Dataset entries

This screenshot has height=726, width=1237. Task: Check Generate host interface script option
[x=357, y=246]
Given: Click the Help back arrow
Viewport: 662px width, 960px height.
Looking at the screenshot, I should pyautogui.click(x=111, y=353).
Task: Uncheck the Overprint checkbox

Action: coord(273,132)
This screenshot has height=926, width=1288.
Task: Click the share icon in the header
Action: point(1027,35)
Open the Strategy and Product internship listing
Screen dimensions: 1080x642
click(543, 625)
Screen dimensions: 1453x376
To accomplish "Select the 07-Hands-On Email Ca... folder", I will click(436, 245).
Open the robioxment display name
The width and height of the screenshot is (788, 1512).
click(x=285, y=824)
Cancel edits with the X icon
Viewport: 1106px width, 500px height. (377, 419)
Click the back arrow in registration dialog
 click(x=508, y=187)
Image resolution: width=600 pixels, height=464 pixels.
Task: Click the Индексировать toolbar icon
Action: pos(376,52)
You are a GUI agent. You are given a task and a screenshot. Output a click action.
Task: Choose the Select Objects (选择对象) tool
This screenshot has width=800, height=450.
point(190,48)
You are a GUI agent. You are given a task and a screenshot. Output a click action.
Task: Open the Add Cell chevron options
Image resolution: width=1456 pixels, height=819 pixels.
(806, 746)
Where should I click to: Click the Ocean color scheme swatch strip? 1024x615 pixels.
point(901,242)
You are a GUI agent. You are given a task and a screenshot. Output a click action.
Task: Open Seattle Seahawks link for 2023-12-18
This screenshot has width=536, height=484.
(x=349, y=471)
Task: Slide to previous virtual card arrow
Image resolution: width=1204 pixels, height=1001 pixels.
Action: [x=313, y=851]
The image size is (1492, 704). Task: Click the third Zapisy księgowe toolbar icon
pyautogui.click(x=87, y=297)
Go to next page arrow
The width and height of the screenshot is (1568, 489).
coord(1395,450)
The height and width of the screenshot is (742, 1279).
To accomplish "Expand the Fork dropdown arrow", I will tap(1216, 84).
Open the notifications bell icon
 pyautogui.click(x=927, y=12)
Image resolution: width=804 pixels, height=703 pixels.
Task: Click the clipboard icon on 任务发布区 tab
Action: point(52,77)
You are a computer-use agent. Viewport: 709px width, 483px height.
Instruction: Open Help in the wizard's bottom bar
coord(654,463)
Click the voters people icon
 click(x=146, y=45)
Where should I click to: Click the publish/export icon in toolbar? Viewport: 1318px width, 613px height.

> **ACTIVITY**
This exercise requires the number of lines in the entries holding the word "Select", written alone.

> **PROBLEM SOLUTION**
2